§ EXERCISE:
Can you rewrite the stretch of items from the line containing "Image resolution: width=646" through the end of the items, changing "screenshot" to "screen capture", keeping everything else the same, and leaving out the pictures?

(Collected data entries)
- - -

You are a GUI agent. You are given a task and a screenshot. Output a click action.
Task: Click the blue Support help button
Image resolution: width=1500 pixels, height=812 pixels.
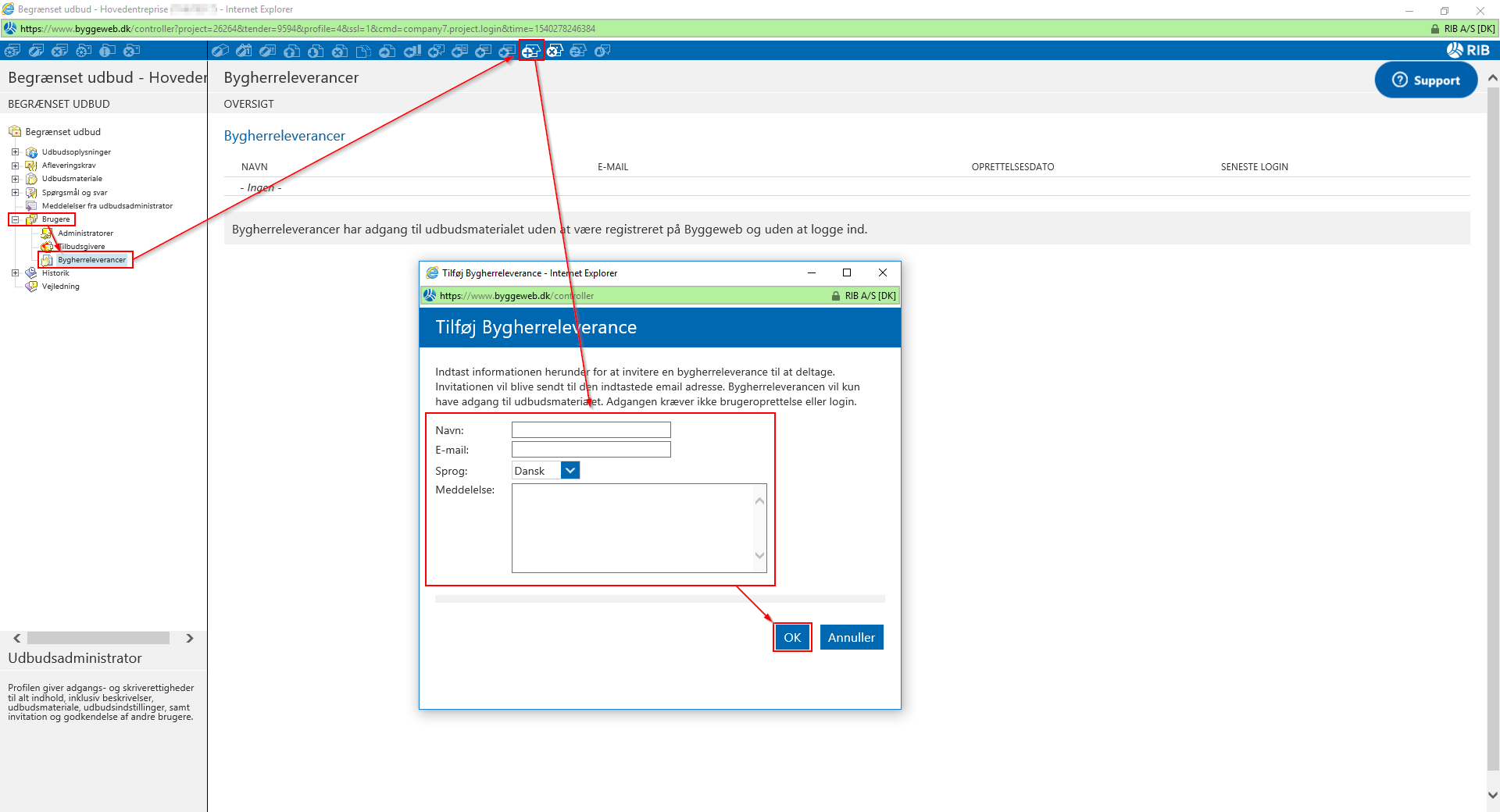coord(1426,80)
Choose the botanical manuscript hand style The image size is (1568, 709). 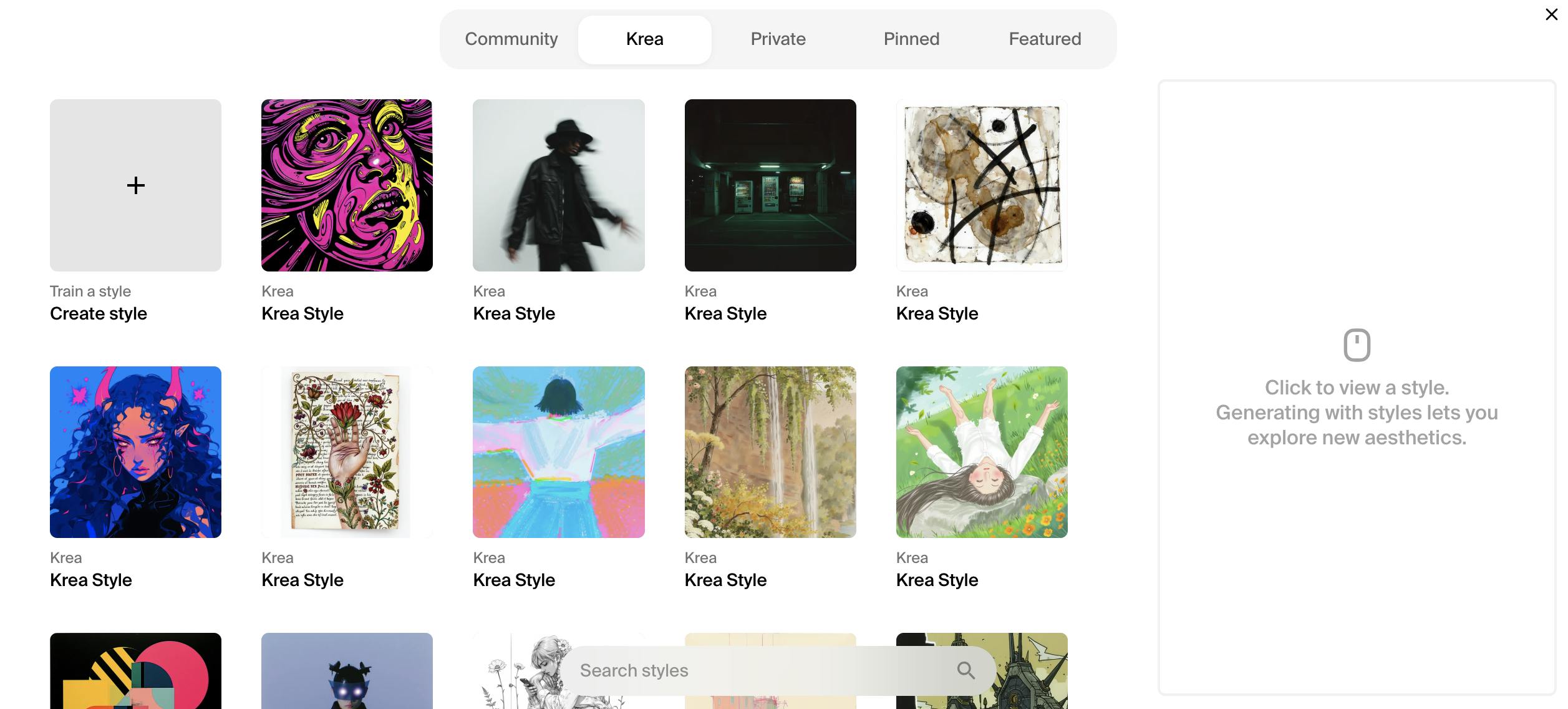[347, 452]
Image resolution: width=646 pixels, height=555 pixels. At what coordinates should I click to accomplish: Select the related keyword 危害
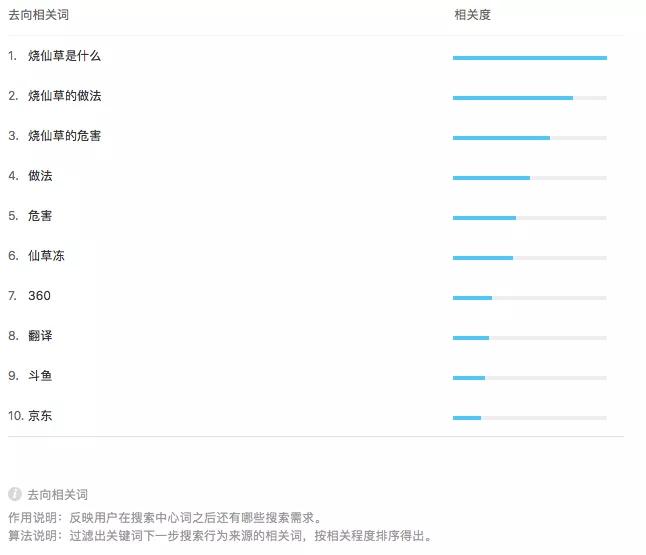click(x=40, y=216)
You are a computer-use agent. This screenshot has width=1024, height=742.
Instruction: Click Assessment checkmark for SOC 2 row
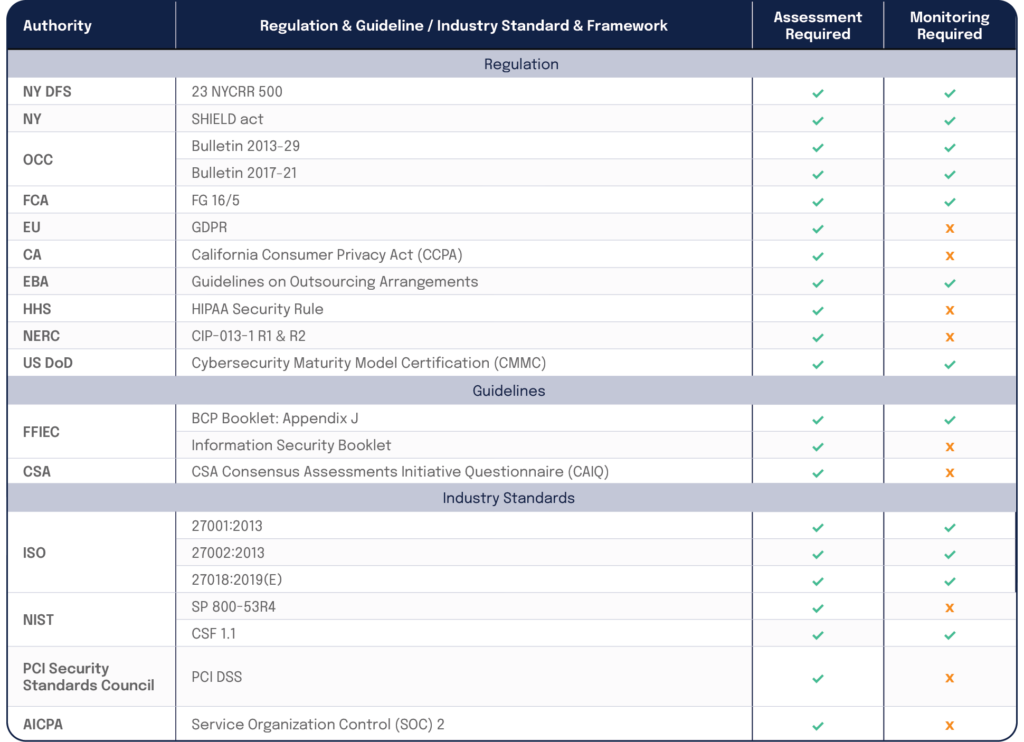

- - -

§ REPLY:
Image resolution: width=646 pixels, height=555 pixels. At what coordinates should I click to accomplish: Select the related keyword 危害
click(x=40, y=216)
You are a computer-use agent. This screen capture has width=1024, height=742.
Instruction: Click Assessment checkmark for SOC 2 row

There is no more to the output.